(THE DATA)

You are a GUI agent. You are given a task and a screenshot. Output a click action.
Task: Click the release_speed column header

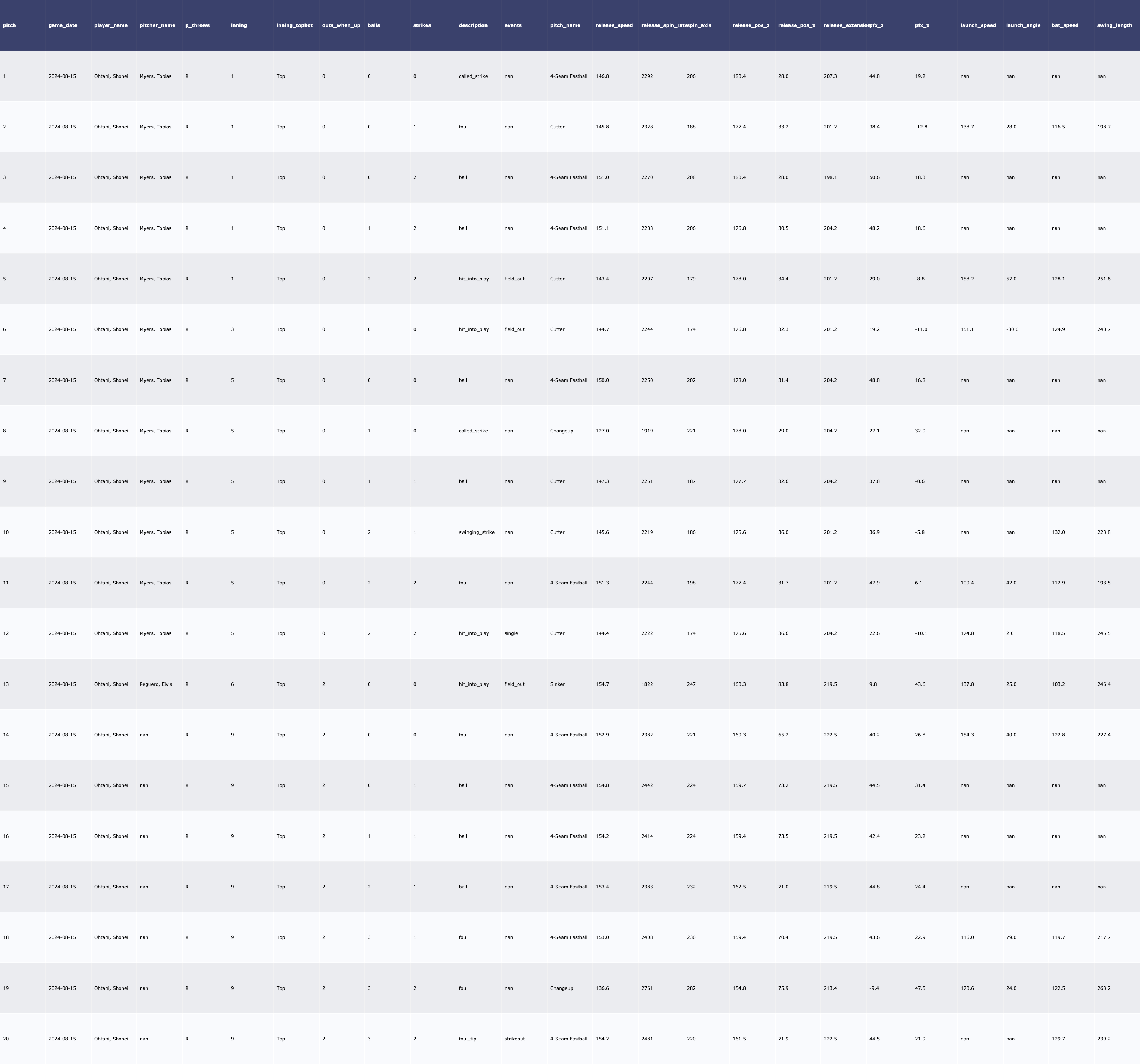tap(614, 25)
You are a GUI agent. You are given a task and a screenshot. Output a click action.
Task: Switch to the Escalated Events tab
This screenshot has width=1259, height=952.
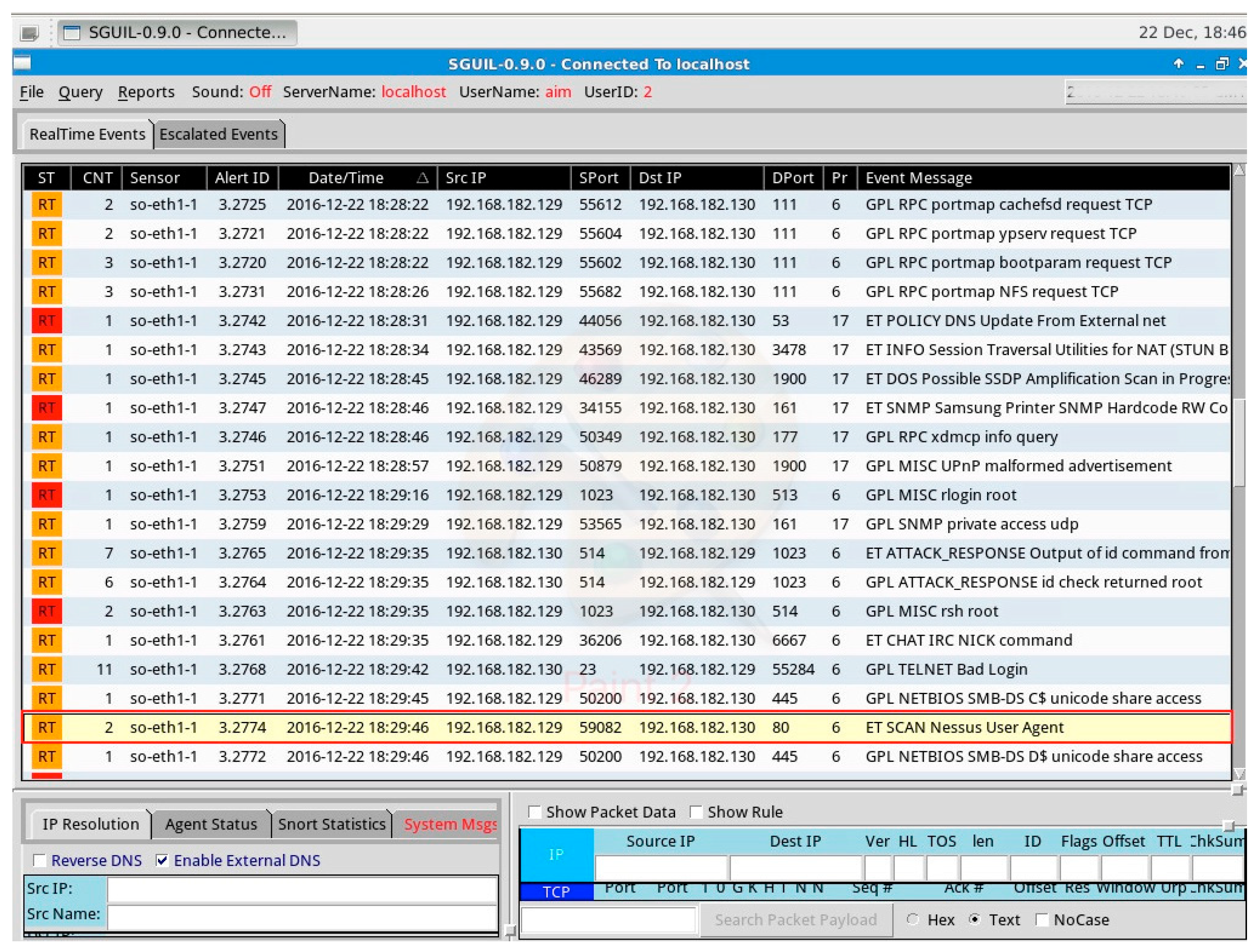pos(218,135)
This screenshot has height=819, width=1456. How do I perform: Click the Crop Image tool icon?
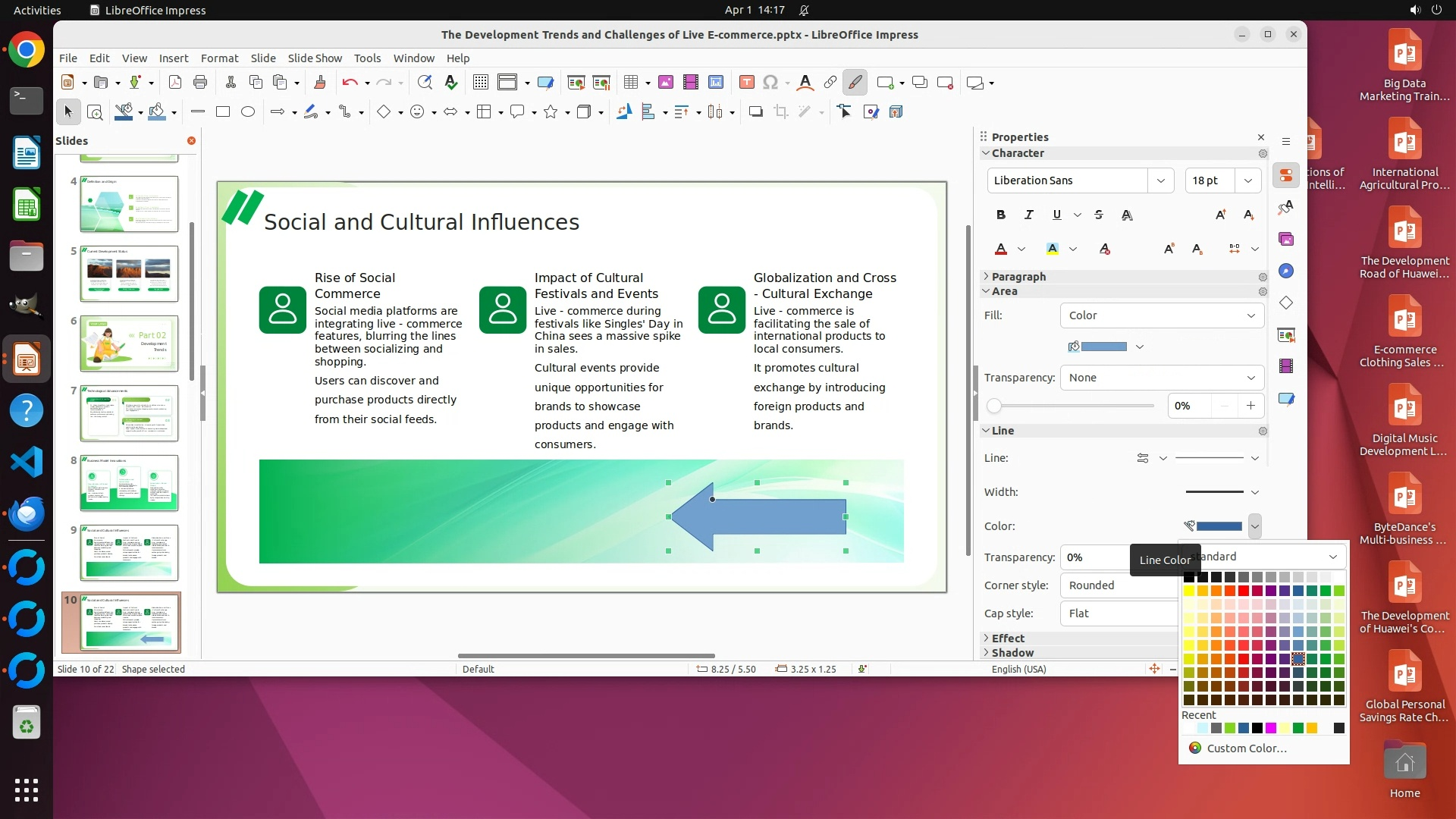pyautogui.click(x=780, y=112)
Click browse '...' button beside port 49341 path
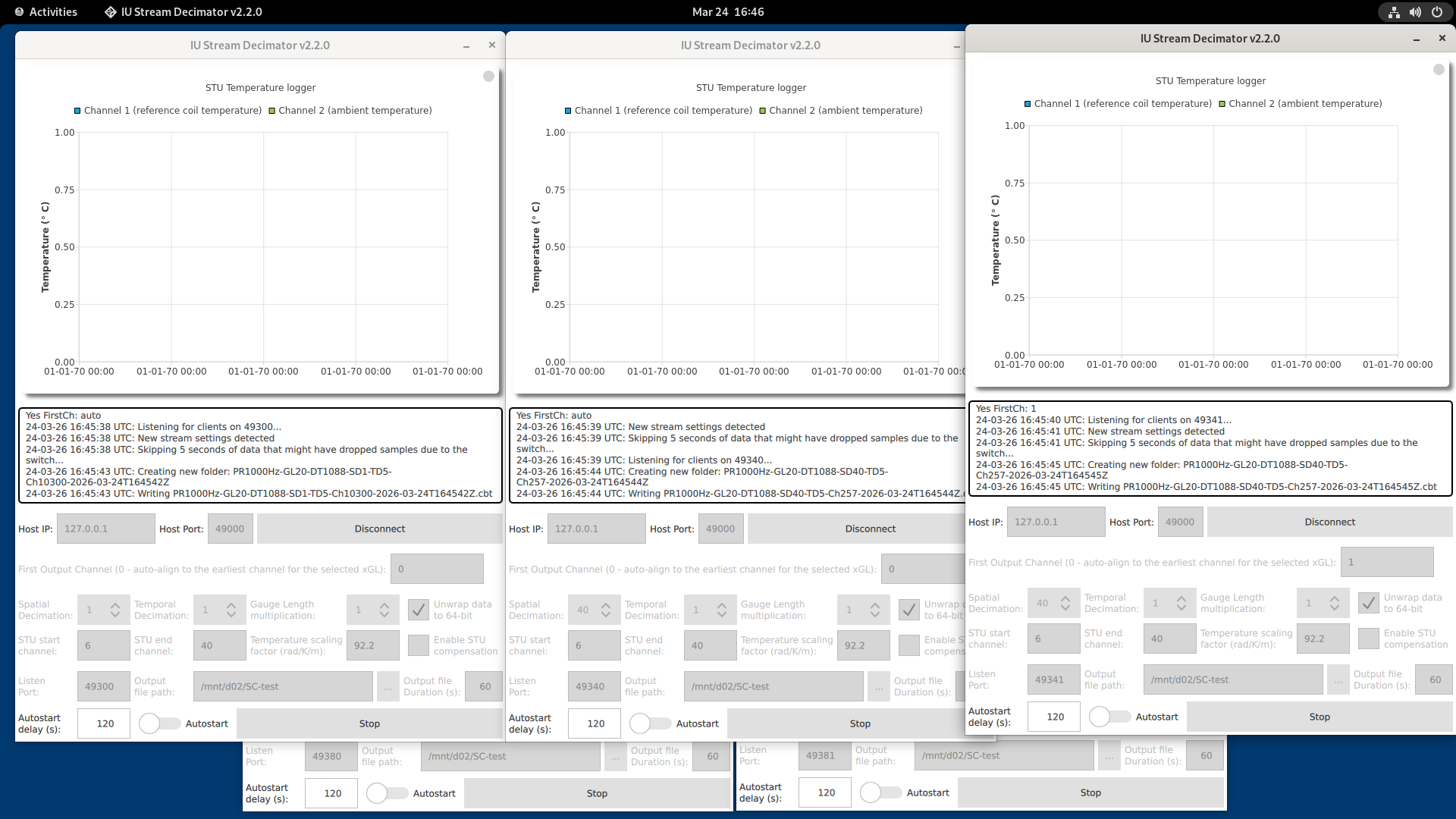This screenshot has width=1456, height=819. 1338,680
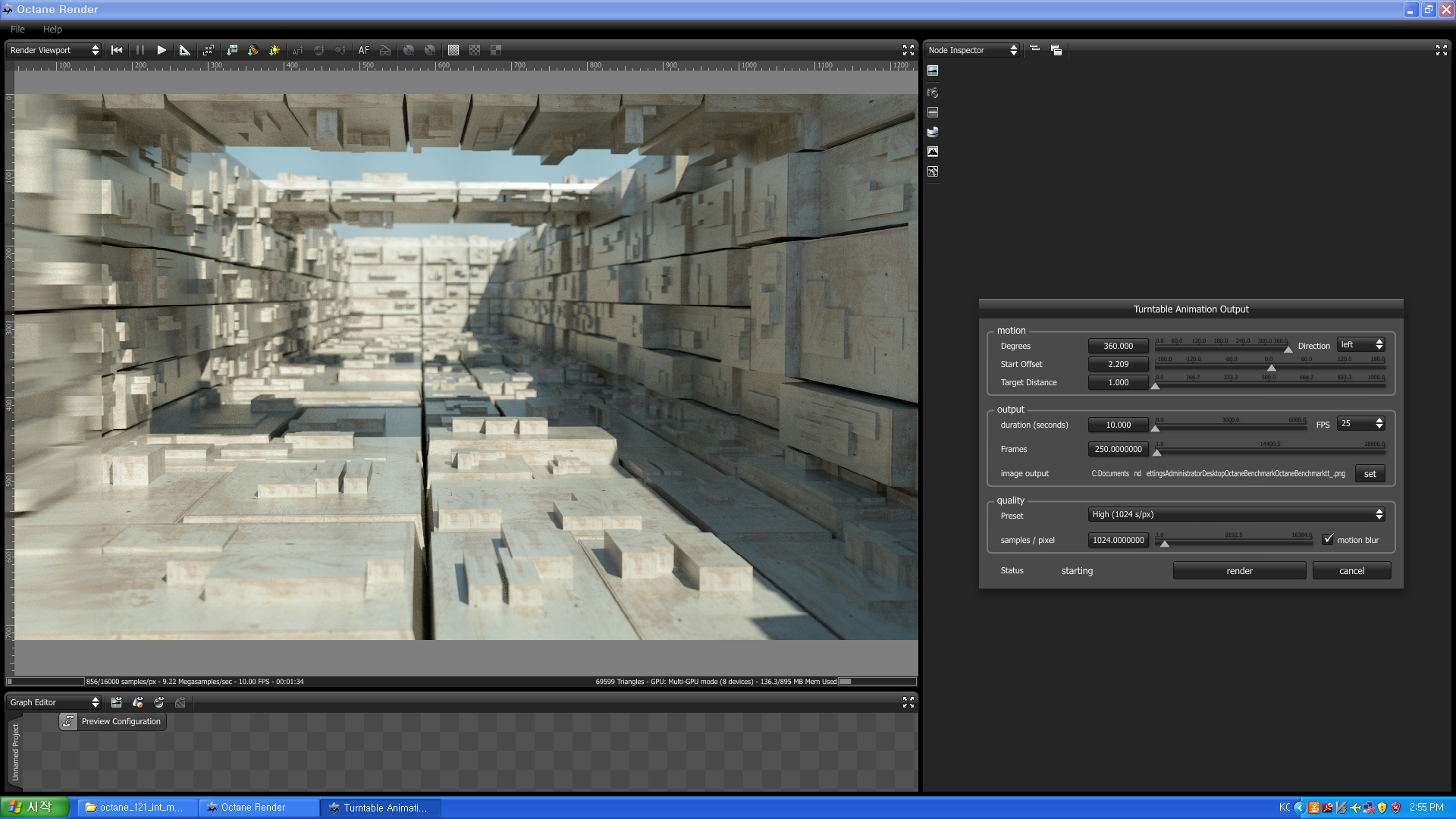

(End THE DATA)

**THE TASK:** A word-for-word copy of all the data, without pictures, is the expected output.

**RESPONSE TO THE EXERCISE:**
You are a GUI agent. You are given a task and a screenshot. Output a click action.
Task: Click the release_speed column header

tap(614, 25)
You are a GUI agent. You are given a task and a screenshot. Output a click action.
Task: Switch to the Escalated Events tab
This screenshot has width=1259, height=952.
pos(218,135)
This screenshot has height=819, width=1456. How do I perform: Click the Crop Image tool icon?
pyautogui.click(x=780, y=112)
Click browse '...' button beside port 49341 path
This screenshot has width=1456, height=819. 1338,680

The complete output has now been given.